I would however add that I would regard it as an error to resort to the domestic analogy.
The suggestions made by the President at [49] of his judgment will, in the vast majority of cases, meet the kinds of concerns I have expressed in this judgment.
Assisting the jury further
A real challenge for a trial Judge may arise when, after an immaculate direction as to the standard of proof, the jury returns to ask the Judge, “What do you mean by a reasonable doubt?”. What is the Judge to do?
In my view, if it is apparent that some members of the jury have not grasped the meaning of the direction, then the trial Judge should give further assistance. In case it should be useful to trial Judges, I mention Rafique [1973] Crim LR 777 and Bell [1967] Crim LR 545, which are helpful on this issue.
That is not to say that the jury should be permitted to persist in inappropriate questions. It is simply to say that, where the jury is plainly struggling because of some factor or other in the case, the Judge cannot just state, “I have told you: it’s reasonable doubt, and that’s it”. Such assistance as can responsibly be given must be given. Of course, in such a case the Judge will usually have the benefit (and the burden) of knowing what it is that is troubling the jury, and may have a specific context to work with.

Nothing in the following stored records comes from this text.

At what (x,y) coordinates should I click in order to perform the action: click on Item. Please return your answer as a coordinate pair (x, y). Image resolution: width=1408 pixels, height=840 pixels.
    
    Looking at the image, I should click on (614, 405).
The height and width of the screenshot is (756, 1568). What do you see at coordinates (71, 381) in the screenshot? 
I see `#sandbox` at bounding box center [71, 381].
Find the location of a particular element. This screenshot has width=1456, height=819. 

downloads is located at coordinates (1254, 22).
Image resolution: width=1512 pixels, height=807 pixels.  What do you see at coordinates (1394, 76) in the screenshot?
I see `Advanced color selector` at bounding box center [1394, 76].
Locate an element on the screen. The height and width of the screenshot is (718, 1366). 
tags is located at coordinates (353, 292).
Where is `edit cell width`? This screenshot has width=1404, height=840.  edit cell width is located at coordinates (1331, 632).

The collateral importance of the Judge’s summing-up as to the facts
A summing-up must be read as a whole. The question here is, what can be done elsewhere in the summing-up to reinforce the importance of the concept of proof beyond reasonable doubt?
It is trite, but perhaps worth observing, that the real problems inherent in a “reasonable doubt” in a marginal case are best addressed by a careful marshalling (for and against) by the trial Judge of the evidence on the particular point at issue.
In reading many summings-up over the years, I have been struck by the fact that “reasonable doubt” type issues arise most frequently in a context where a jury has not always had all the help it could reasonably have expected from the trial Judge, on the evidence. Judges can probably do more to avoid miscarriages of justice by careful work in this area, than by over-refining the standard of proof direction.